++++ Dataset records ++++
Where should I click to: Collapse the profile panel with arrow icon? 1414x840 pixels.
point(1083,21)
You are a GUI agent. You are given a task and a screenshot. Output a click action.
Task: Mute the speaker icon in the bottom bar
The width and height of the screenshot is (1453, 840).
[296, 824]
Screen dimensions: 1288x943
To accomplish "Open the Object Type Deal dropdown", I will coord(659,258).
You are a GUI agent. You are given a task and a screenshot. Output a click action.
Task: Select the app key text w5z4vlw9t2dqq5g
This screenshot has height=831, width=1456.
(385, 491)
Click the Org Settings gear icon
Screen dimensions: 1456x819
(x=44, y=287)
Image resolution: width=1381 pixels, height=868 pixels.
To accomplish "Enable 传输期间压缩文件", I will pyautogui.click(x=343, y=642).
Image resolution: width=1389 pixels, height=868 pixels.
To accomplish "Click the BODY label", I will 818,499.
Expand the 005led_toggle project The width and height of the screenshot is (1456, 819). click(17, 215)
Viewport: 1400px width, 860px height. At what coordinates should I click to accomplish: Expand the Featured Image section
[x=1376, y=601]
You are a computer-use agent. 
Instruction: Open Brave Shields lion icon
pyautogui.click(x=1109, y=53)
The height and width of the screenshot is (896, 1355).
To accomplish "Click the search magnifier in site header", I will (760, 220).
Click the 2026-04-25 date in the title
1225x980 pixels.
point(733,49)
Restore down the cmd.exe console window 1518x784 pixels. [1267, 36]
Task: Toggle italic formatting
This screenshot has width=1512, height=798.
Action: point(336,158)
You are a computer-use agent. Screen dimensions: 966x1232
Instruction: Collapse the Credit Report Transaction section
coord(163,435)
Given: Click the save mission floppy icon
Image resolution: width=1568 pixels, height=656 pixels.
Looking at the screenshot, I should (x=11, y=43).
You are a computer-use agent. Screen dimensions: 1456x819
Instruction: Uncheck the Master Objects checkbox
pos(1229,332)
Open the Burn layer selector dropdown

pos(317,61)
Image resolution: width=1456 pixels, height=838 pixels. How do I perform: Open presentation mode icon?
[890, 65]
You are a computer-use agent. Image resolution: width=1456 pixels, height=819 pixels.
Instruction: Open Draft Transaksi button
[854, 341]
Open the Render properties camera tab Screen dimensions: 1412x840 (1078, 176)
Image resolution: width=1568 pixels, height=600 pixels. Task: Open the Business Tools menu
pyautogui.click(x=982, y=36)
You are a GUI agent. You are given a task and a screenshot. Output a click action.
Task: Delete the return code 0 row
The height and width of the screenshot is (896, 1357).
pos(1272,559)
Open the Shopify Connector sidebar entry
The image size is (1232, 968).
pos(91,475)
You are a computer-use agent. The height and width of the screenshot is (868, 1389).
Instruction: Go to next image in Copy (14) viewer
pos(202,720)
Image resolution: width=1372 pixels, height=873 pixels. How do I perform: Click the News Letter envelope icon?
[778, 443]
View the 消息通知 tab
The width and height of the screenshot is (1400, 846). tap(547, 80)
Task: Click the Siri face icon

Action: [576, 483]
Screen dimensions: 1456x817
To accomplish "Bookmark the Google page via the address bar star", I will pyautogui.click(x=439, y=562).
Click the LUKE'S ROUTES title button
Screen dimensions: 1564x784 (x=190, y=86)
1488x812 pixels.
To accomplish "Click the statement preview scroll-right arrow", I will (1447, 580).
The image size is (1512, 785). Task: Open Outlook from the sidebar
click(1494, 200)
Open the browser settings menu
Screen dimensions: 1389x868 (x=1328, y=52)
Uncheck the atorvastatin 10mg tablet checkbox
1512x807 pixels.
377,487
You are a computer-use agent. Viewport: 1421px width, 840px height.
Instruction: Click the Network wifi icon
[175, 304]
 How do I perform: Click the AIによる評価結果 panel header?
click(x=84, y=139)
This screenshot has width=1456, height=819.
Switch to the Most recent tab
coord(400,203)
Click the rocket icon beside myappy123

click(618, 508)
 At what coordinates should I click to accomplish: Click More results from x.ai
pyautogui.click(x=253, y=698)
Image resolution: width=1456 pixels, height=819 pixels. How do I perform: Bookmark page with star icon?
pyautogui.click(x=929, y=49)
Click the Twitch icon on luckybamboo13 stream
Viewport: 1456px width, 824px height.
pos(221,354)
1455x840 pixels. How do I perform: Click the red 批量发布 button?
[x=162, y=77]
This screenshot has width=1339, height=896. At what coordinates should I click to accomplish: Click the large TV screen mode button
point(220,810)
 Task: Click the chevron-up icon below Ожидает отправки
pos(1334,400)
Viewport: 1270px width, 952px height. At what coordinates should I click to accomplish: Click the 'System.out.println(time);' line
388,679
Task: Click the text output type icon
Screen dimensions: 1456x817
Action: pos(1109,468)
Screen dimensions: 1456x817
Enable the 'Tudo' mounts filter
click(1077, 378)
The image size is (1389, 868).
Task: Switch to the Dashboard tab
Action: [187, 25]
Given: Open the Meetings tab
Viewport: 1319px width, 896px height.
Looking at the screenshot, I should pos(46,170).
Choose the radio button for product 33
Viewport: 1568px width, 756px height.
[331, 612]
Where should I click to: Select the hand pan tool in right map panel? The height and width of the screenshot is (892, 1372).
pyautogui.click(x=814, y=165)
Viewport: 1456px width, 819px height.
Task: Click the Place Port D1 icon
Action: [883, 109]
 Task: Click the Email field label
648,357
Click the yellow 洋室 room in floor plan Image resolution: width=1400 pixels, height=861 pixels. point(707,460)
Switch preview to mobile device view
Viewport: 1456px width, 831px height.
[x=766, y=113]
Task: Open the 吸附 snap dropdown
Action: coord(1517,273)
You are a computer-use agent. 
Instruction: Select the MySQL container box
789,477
++++
* _Exercise objective_
Give back the data above exactly as it appears.

* _Solution below_
Where should I click to: Collapse the profile panel with arrow icon? 1414x840 pixels.
point(1083,21)
You are a GUI agent. You are given a task and a screenshot. Output a click action.
Task: Mute the speaker icon in the bottom bar
The width and height of the screenshot is (1453, 840).
[296, 824]
Screen dimensions: 1288x943
To accomplish "Open the Object Type Deal dropdown", I will coord(659,258).
You are a GUI agent. You are given a task and a screenshot. Output a click action.
Task: Select the app key text w5z4vlw9t2dqq5g
This screenshot has height=831, width=1456.
(385, 491)
Click the Org Settings gear icon
Screen dimensions: 1456x819
(x=44, y=287)
Image resolution: width=1381 pixels, height=868 pixels.
To accomplish "Enable 传输期间压缩文件", I will pyautogui.click(x=343, y=642).
Image resolution: width=1389 pixels, height=868 pixels.
To accomplish "Click the BODY label", I will 818,499.
Expand the 005led_toggle project The width and height of the screenshot is (1456, 819). click(17, 215)
Viewport: 1400px width, 860px height. At what coordinates should I click to accomplish: Expand the Featured Image section
[x=1376, y=601]
You are a computer-use agent. 
Instruction: Open Brave Shields lion icon
pyautogui.click(x=1109, y=53)
The height and width of the screenshot is (896, 1355).
To accomplish "Click the search magnifier in site header", I will (760, 220).
Click the 2026-04-25 date in the title
1225x980 pixels.
point(733,49)
Restore down the cmd.exe console window 1518x784 pixels. [1267, 36]
Task: Toggle italic formatting
This screenshot has width=1512, height=798.
Action: point(336,158)
You are a computer-use agent. Screen dimensions: 966x1232
Instruction: Collapse the Credit Report Transaction section
coord(163,435)
Given: Click the save mission floppy icon
Image resolution: width=1568 pixels, height=656 pixels.
Looking at the screenshot, I should (x=11, y=43).
You are a computer-use agent. Screen dimensions: 1456x819
Instruction: Uncheck the Master Objects checkbox
pos(1229,332)
Open the Burn layer selector dropdown

pos(317,61)
Image resolution: width=1456 pixels, height=838 pixels. How do I perform: Open presentation mode icon?
[890, 65]
You are a computer-use agent. Image resolution: width=1456 pixels, height=819 pixels.
Instruction: Open Draft Transaksi button
[854, 341]
Open the Render properties camera tab Screen dimensions: 1412x840 (1078, 176)
Image resolution: width=1568 pixels, height=600 pixels. Task: Open the Business Tools menu
pyautogui.click(x=982, y=36)
You are a GUI agent. You are given a task and a screenshot. Output a click action.
Task: Delete the return code 0 row
The height and width of the screenshot is (896, 1357).
pos(1272,559)
Open the Shopify Connector sidebar entry
The image size is (1232, 968).
pos(91,475)
You are a computer-use agent. The height and width of the screenshot is (868, 1389).
Instruction: Go to next image in Copy (14) viewer
pos(202,720)
Image resolution: width=1372 pixels, height=873 pixels. How do I perform: Click the News Letter envelope icon?
[778, 443]
View the 消息通知 tab
The width and height of the screenshot is (1400, 846). tap(547, 80)
Task: Click the Siri face icon

Action: [576, 483]
Screen dimensions: 1456x817
To accomplish "Bookmark the Google page via the address bar star", I will pyautogui.click(x=439, y=562).
Click the LUKE'S ROUTES title button
Screen dimensions: 1564x784 (x=190, y=86)
1488x812 pixels.
To accomplish "Click the statement preview scroll-right arrow", I will (1447, 580).
The image size is (1512, 785). Task: Open Outlook from the sidebar
click(1494, 200)
Open the browser settings menu
Screen dimensions: 1389x868 (x=1328, y=52)
Uncheck the atorvastatin 10mg tablet checkbox
1512x807 pixels.
377,487
You are a computer-use agent. Viewport: 1421px width, 840px height.
Instruction: Click the Network wifi icon
[175, 304]
 How do I perform: Click the AIによる評価結果 panel header?
click(x=84, y=139)
This screenshot has width=1456, height=819.
Switch to the Most recent tab
coord(400,203)
Click the rocket icon beside myappy123

click(618, 508)
 At what coordinates should I click to accomplish: Click More results from x.ai
pyautogui.click(x=253, y=698)
Image resolution: width=1456 pixels, height=819 pixels. How do I perform: Bookmark page with star icon?
pyautogui.click(x=929, y=49)
Click the Twitch icon on luckybamboo13 stream
Viewport: 1456px width, 824px height.
pos(221,354)
1455x840 pixels. How do I perform: Click the red 批量发布 button?
[x=162, y=77]
This screenshot has width=1339, height=896. At what coordinates should I click to accomplish: Click the large TV screen mode button
point(220,810)
 Task: Click the chevron-up icon below Ожидает отправки
pos(1334,400)
Viewport: 1270px width, 952px height. At what coordinates should I click to accomplish: Click the 'System.out.println(time);' line
388,679
Task: Click the text output type icon
Screen dimensions: 1456x817
Action: pos(1109,468)
Screen dimensions: 1456x817
Enable the 'Tudo' mounts filter
click(1077, 378)
The image size is (1389, 868).
Task: Switch to the Dashboard tab
Action: [187, 25]
Given: Open the Meetings tab
Viewport: 1319px width, 896px height.
Looking at the screenshot, I should pos(46,170).
Choose the radio button for product 33
Viewport: 1568px width, 756px height.
[331, 612]
Where should I click to: Select the hand pan tool in right map panel? The height and width of the screenshot is (892, 1372).
pyautogui.click(x=814, y=165)
Viewport: 1456px width, 819px height.
Task: Click the Place Port D1 icon
Action: [883, 109]
 Task: Click the Email field label
648,357
Click the yellow 洋室 room in floor plan Image resolution: width=1400 pixels, height=861 pixels. point(707,460)
Switch preview to mobile device view
Viewport: 1456px width, 831px height.
[x=766, y=113]
Task: Open the 吸附 snap dropdown
Action: coord(1517,273)
You are a computer-use agent. 
Instruction: Select the MySQL container box
789,477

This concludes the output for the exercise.